# Stated goal
Output as a JSON list of strings the lines from the line containing "Select the black" to the line containing "pyautogui.click(x=283, y=96)", one string per line, leaving out blank lines and pictures.

# Recorded data
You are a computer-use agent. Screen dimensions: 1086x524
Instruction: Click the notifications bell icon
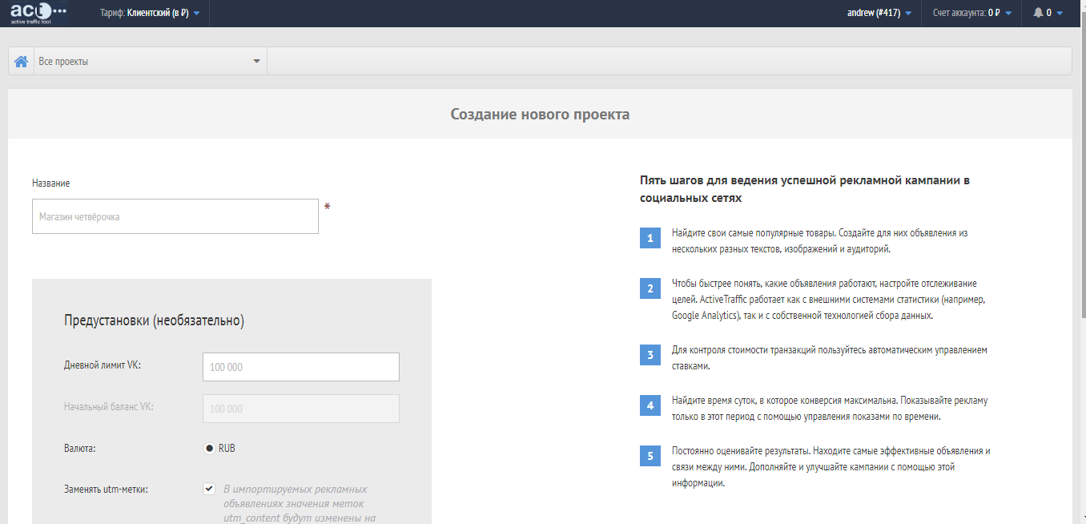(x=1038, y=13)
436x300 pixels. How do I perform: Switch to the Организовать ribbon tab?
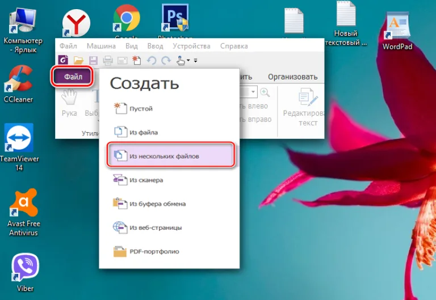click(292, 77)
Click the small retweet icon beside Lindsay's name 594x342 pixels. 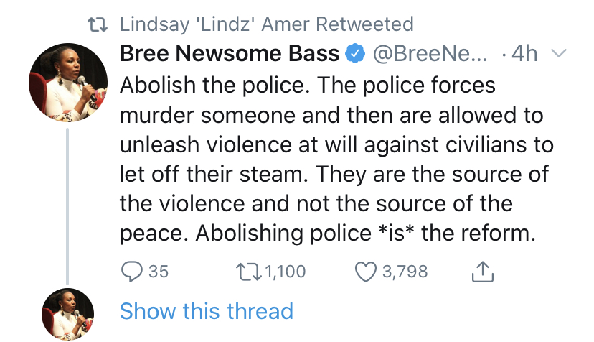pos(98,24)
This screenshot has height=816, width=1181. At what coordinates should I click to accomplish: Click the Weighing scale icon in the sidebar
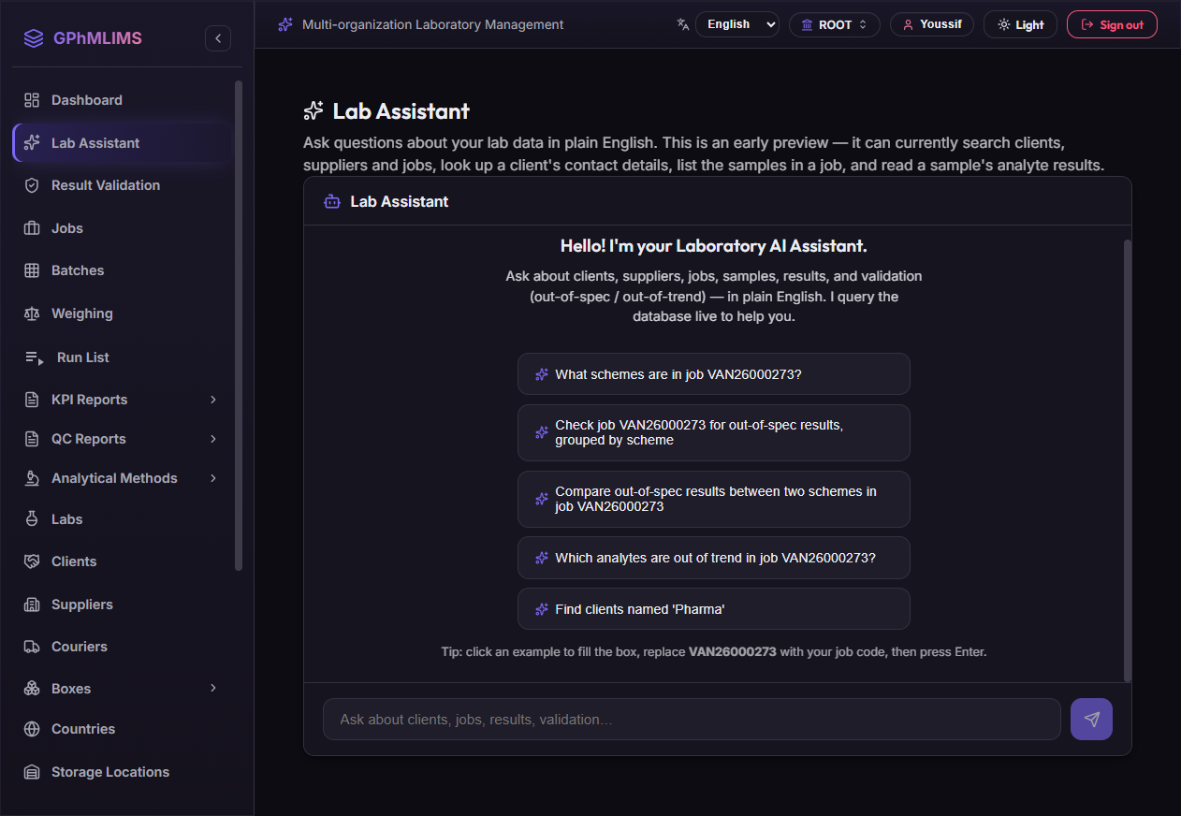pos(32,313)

---

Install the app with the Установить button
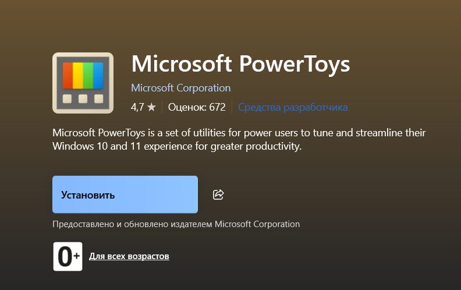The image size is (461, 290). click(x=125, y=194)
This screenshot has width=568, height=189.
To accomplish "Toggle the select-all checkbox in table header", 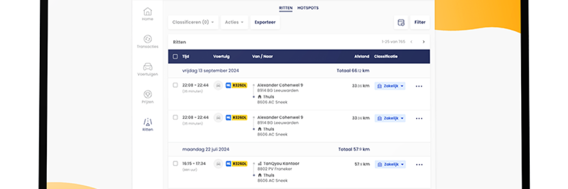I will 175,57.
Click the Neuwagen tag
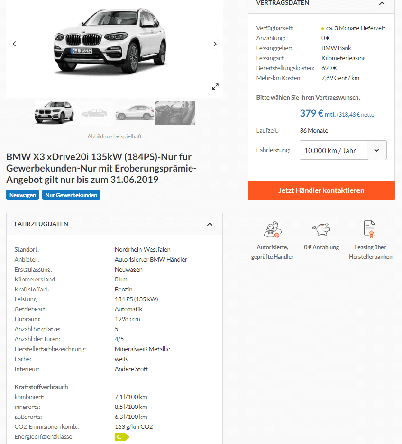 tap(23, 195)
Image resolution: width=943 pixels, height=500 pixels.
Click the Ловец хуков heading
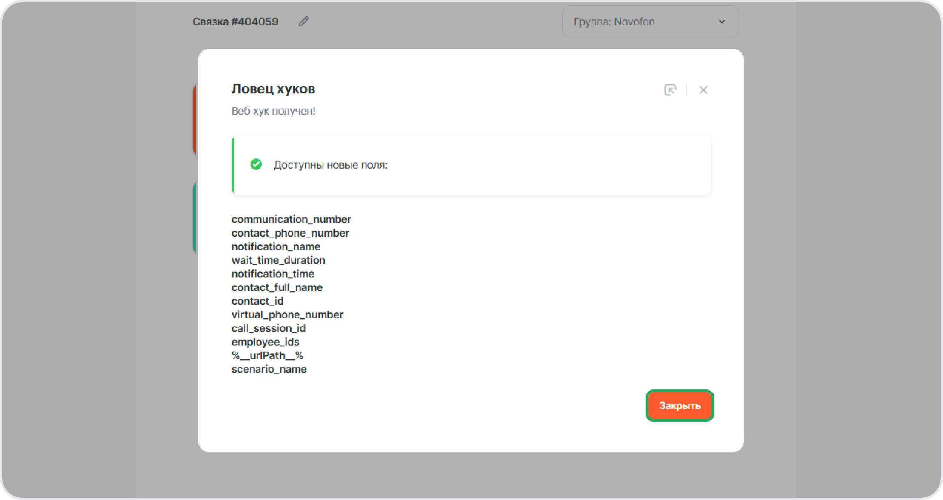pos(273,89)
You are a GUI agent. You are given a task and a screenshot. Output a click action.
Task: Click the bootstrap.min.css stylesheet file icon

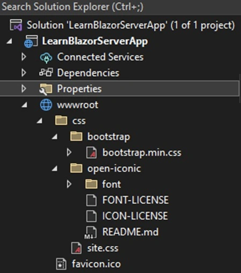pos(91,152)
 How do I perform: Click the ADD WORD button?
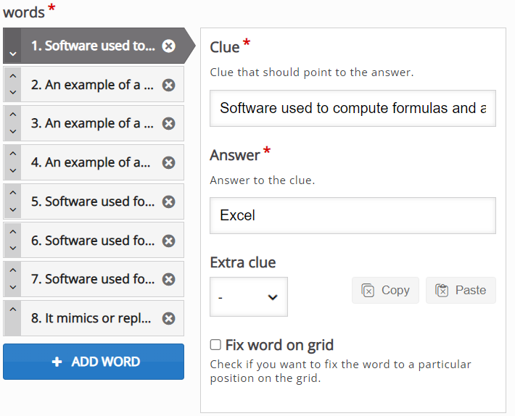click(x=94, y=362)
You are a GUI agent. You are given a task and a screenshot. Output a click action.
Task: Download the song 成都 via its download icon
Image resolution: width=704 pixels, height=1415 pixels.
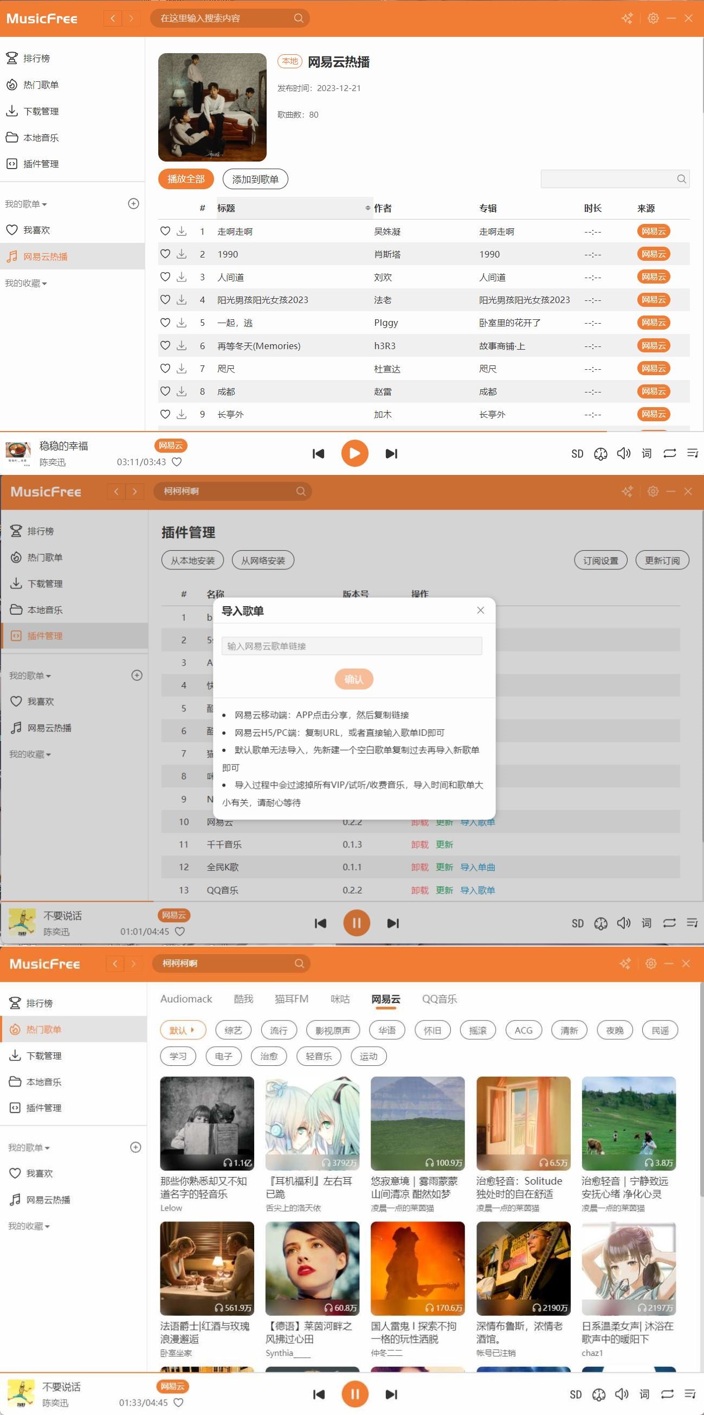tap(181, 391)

...

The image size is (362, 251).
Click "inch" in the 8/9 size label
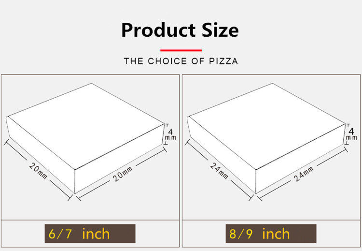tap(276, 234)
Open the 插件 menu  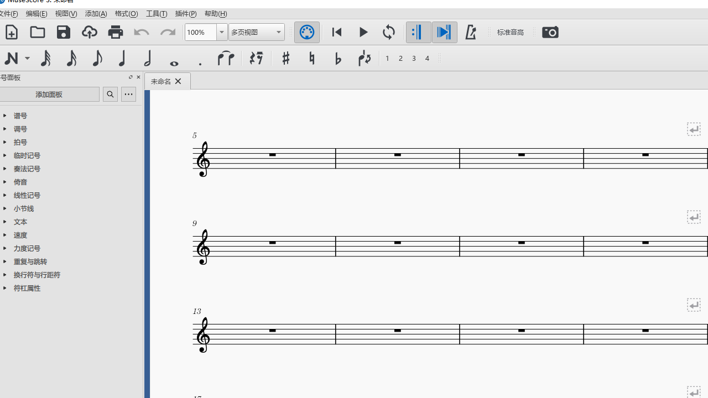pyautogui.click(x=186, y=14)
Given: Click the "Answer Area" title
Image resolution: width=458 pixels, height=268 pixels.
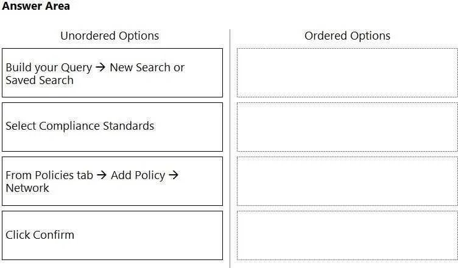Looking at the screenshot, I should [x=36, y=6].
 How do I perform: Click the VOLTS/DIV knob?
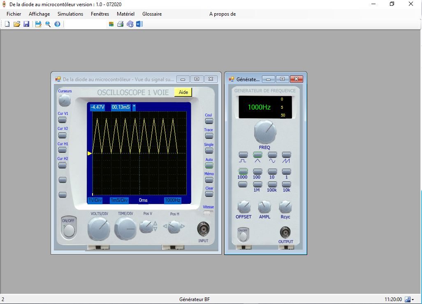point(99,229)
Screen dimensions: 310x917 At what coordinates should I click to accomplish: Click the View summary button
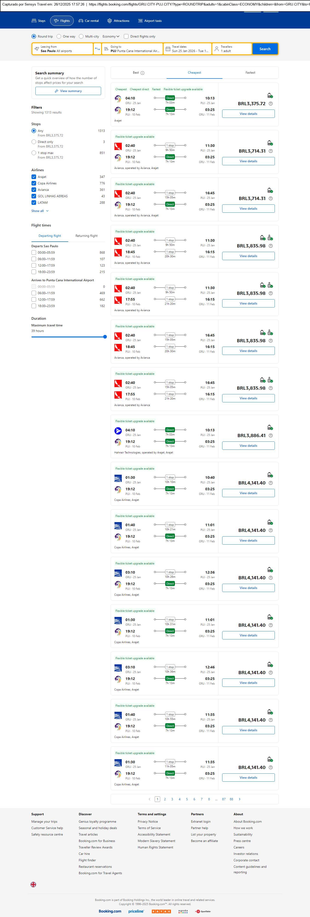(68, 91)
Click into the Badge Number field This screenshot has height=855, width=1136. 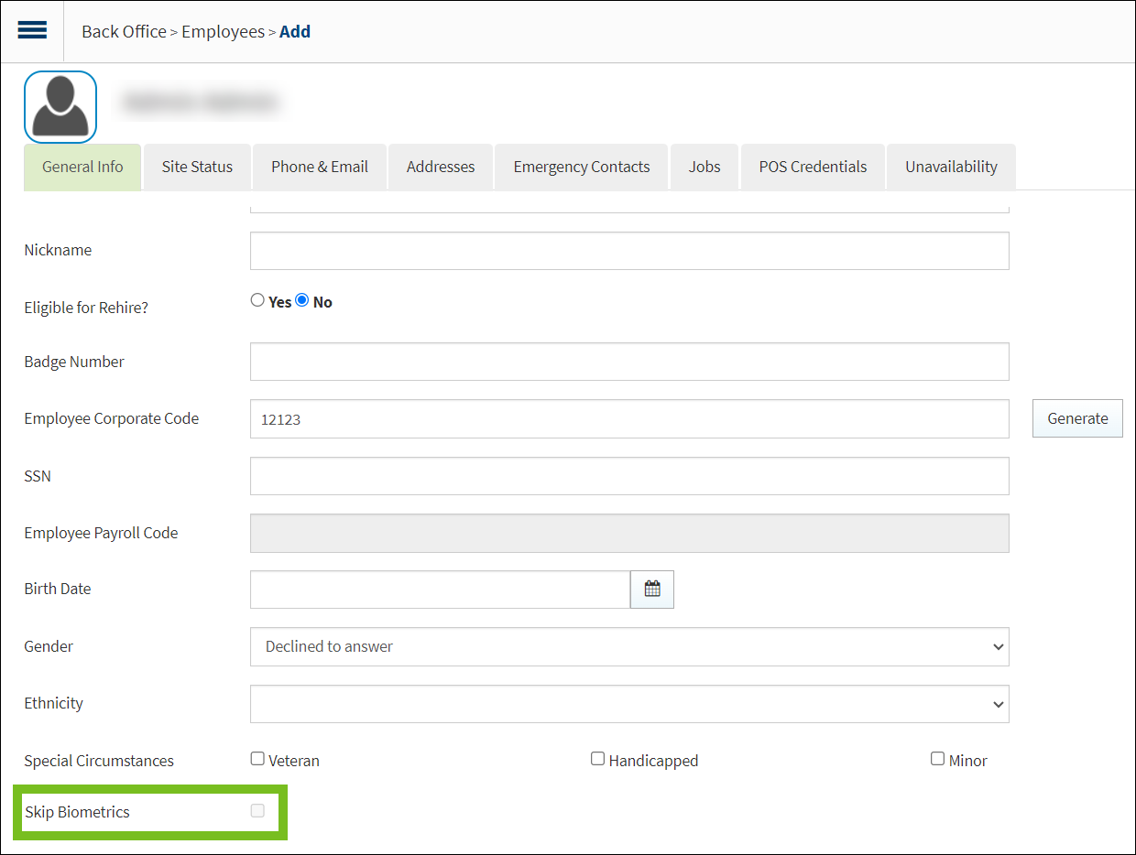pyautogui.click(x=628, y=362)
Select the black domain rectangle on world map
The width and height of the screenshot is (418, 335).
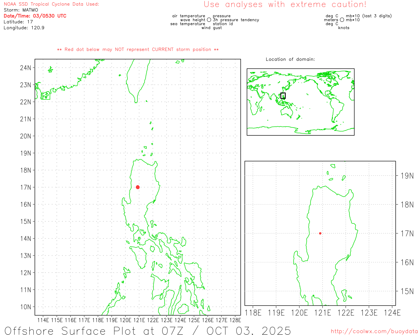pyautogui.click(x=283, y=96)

# Response to this task
[
  "Select the black domain rectangle on world map",
  "The width and height of the screenshot is (418, 335).",
  "pyautogui.click(x=283, y=96)"
]